Die kritische Gesamtlage traf die Hamburger besonders schwer. Da während des Krieges vor allem Wohngebäude zerstört worden waren, hatten rund eine Million Menschen ihr Dach über dem Kopf verloren. Mehr als jede zweite Wohnung lag in Trümmern, fand Arthur Dähn heraus. Der Mitarbeiter der Baubehörde hatte nach dem Krieg akribisch die an der Hamburger Bausubstanz entstandenen Schäden aufgelistet.
Trotz dieser immensen Zerstörungen war Hamburg für Flüchtlinge der wichtigste Zielort im Norden Deutschlands. Mehr als 70.000 Menschen suchten, oftmals nach wochenlangen entbehrungsreichen Märschen aus Mittelosteuropa, Zuflucht in der Stadt. Sie trafen auf Hunderttausende Hamburger, die ebenfalls ihr Hab und Gut verloren hatten, bei Verwandten untergekrochen waren oder auf engstem Raum in Nissenhütten oder anderen dürftigen Behelfsheimen hausten. Anfang 1946 gaben die Behörden die Zahl der „Lebensmittelbevölkerung“ mit 1,37 Millionen an und zogen die Reißleine: Der Zuzug von außen wurde gestoppt.
Ein entscheidendes Problem: Die größte und wichtigste Stadt in der britischen Besatzungszone verfügte nur über wenige landwirtschaftlich nutzbare Flächen und war daher von Lebensmittellieferungen aus dem Umland abhängig. Erschwerend kam hinzu, dass Züge, Busse und Straßenbahnen nur unregelmäßig verkehrten, aus Kostengründen über Monate häufig auch nur stundenweise. Die Züge waren überfüllt. Viele Mitfahrende saßen, so es denn die Außentemperaturen zuließen, auf dem Dach, festgebunden mit Seilen und Gurten. An eine kontinuierliche und flächendeckende Versorgung der Bevölkerung war nicht zu denken.
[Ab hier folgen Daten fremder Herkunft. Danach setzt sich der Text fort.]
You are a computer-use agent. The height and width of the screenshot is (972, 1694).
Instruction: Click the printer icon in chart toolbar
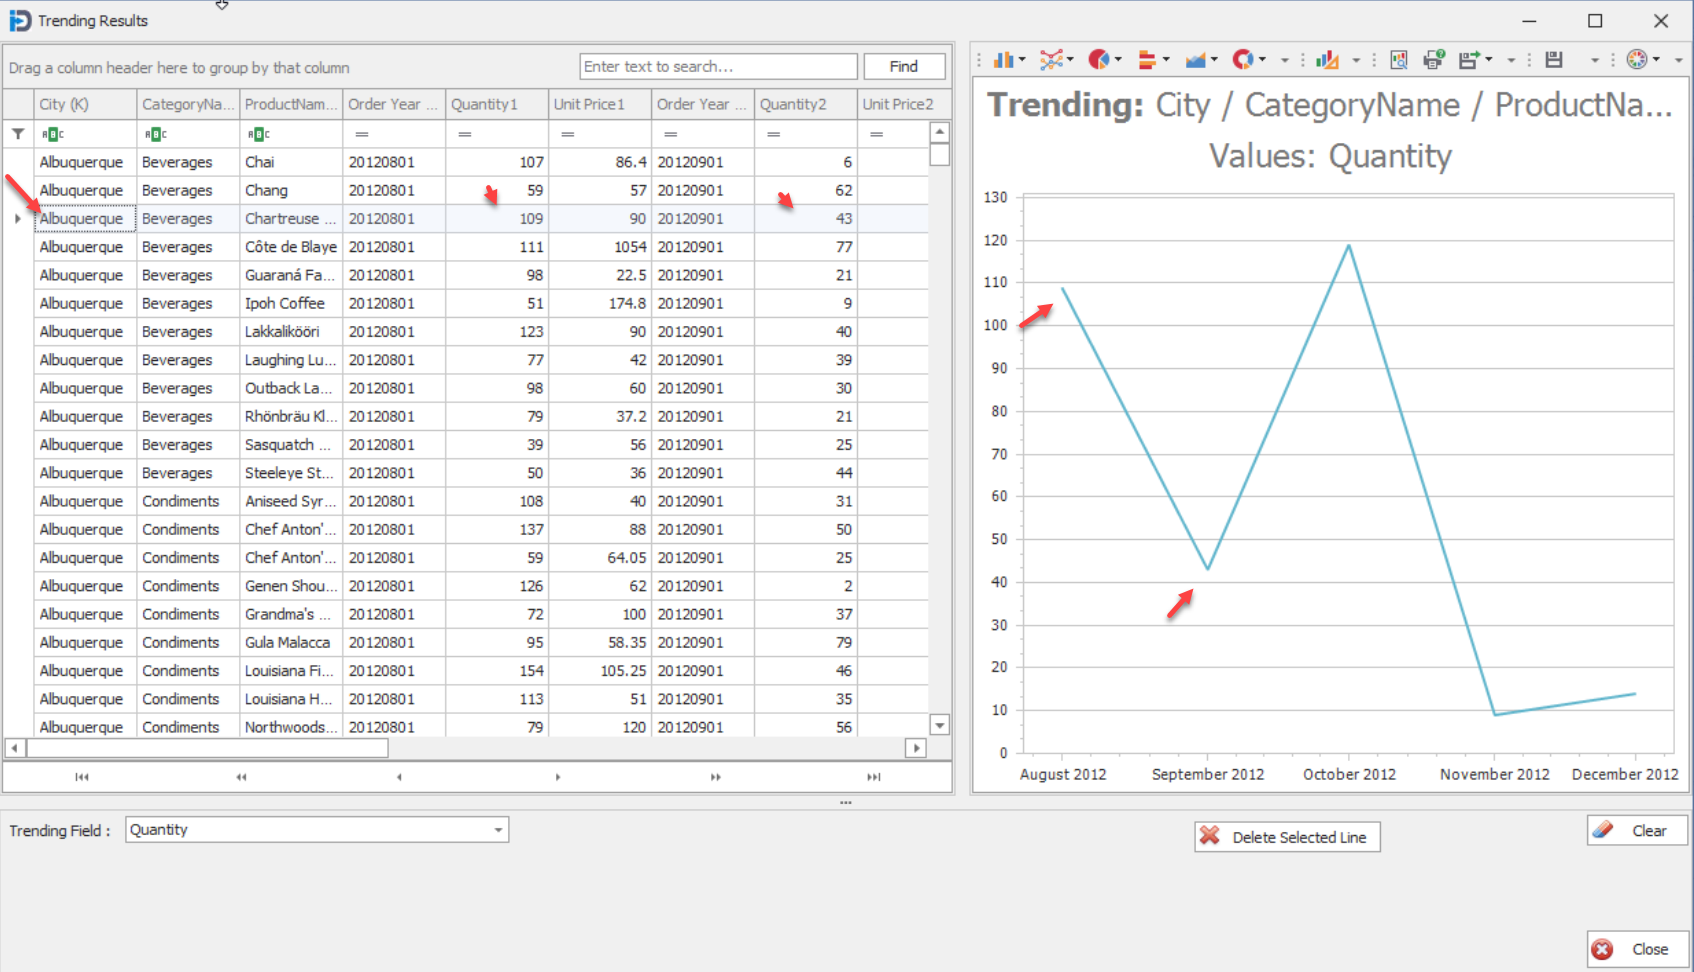(x=1433, y=60)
Obendrein bestand durch die großflächigen Zerstörungen während des Krieges – vor allem in der Innenstadt – bei der räumlichen Verteilung der Hamburger Bevölkerung eine „Unwucht“. Viele Menschen lebten in den weniger von Zerstörungen betroffenen Randgebieten. Jene, die Arbeit hatten oder die einfach nur in die Innenstadt wollten, mussten oft weite Strecken zu Fuß gehen – vorbei an Trümmerbergen durch kaum beleuchtete Straßen.
Türrahmen aus zerbombten Häusern wurden zu Feuerholz
So sehr sich die britische Besatzungsverwaltung und der von SPD-Bürgermeister Max Brauer geführte Senat auch bemühten, sie waren rasch überfordert. Henry Vaughan Berry, von 1946 bis 1949 britischer Zivilgouverneur in Hamburg, verglich Jahrzehnte später in einem Interview die Zustände während des Hungerwinters mit der napoleonischen Zeit.
Als eines der größten Probleme erwies sich der Mangel an Brennstoff. Bereits vor dem Wintereinbruch waren Gas und Elektrizität streng rationiert gewesen. Kohlen und Heizöl gab es nur für öffentliche Gebäude. Zum Kochen und zum Heizen der eigenen Wohnung mussten Torf, Reisig oder Holz aus den städtischen Parks reichen.
Als Mitte Dezember 1946 der Frost die Stadt in seinen Griff nahm – man bezeichnete diesen Winter später als weißen Tod –, war der Kohlevorrat rasch aufgebraucht. Das Problem: Der Brennstoff musste über mehrere Hundert Kilometer aus dem Ruhrgebiet herantransportiert werden. Eine Wegstrecke, die in den strengen Wintermonaten zeitweise nicht zu überwinden war.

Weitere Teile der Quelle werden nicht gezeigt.